## Record set
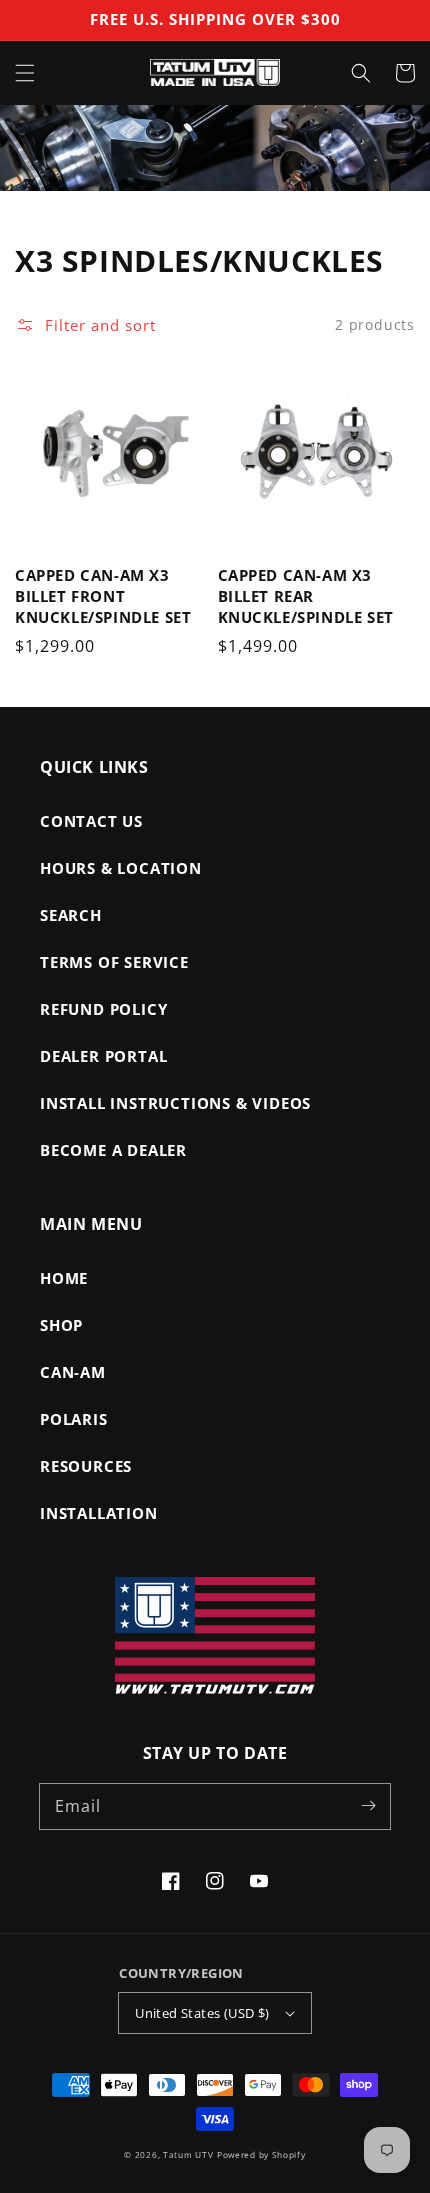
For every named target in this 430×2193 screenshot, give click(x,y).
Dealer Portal (103, 1056)
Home (64, 1278)
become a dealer (113, 1150)
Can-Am (73, 1372)
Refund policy (103, 1009)
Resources (86, 1466)
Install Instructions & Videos (175, 1103)
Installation (99, 1513)
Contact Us (91, 821)
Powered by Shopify (261, 2154)
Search (71, 915)
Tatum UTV (188, 2154)
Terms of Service (114, 962)
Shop (61, 1325)
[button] (25, 73)
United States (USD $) (202, 2013)
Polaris (74, 1419)
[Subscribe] (368, 1806)
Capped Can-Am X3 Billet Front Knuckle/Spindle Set (103, 596)
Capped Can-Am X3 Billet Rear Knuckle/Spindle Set (306, 596)
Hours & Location (121, 868)
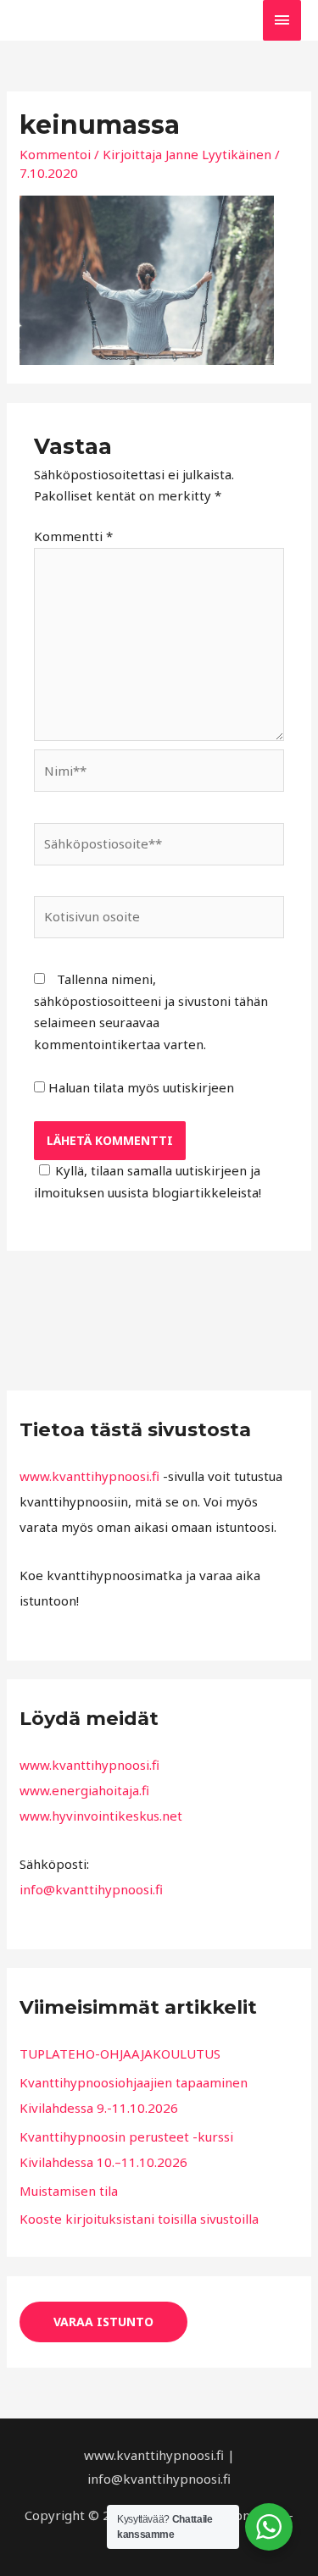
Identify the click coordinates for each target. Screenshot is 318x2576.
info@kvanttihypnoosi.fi (91, 1889)
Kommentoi (55, 154)
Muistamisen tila (69, 2190)
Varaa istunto (103, 2321)
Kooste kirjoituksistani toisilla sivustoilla (139, 2218)
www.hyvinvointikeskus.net (101, 1815)
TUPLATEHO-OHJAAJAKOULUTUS (120, 2053)
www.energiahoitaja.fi (84, 1790)
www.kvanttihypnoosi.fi (89, 1476)
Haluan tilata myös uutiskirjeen (139, 1087)
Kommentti (73, 536)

## Aim of the exercise
Output each line above exactly as it stands, omitting the pictures.

## Task response
For every named target in this 430×2193 screenshot, give click(x,y).
Dealer Portal (103, 1056)
Home (64, 1278)
become a dealer (113, 1150)
Can-Am (73, 1372)
Refund policy (103, 1009)
Resources (86, 1466)
Install Instructions & Videos (175, 1103)
Installation (99, 1513)
Contact Us (91, 821)
Powered by Shopify (261, 2154)
Search (71, 915)
Tatum UTV (188, 2154)
Terms of Service (114, 962)
Shop (61, 1325)
[button] (25, 73)
United States (USD $) (202, 2013)
Polaris (74, 1419)
[Subscribe] (368, 1806)
Capped Can-Am X3 Billet Front Knuckle/Spindle Set (103, 596)
Capped Can-Am X3 Billet Rear Knuckle/Spindle Set (306, 596)
Hours & Location (121, 868)
Identify the click coordinates for each target. Screenshot is 318x2576.
info@kvanttihypnoosi.fi (91, 1889)
Kommentoi (55, 154)
Muistamisen tila (69, 2190)
Varaa istunto (103, 2321)
Kooste kirjoituksistani toisilla sivustoilla (139, 2218)
www.hyvinvointikeskus.net (101, 1815)
TUPLATEHO-OHJAAJAKOULUTUS (120, 2053)
www.energiahoitaja.fi (84, 1790)
www.kvanttihypnoosi.fi (89, 1476)
Haluan tilata myös uutiskirjeen (139, 1087)
Kommentti (73, 536)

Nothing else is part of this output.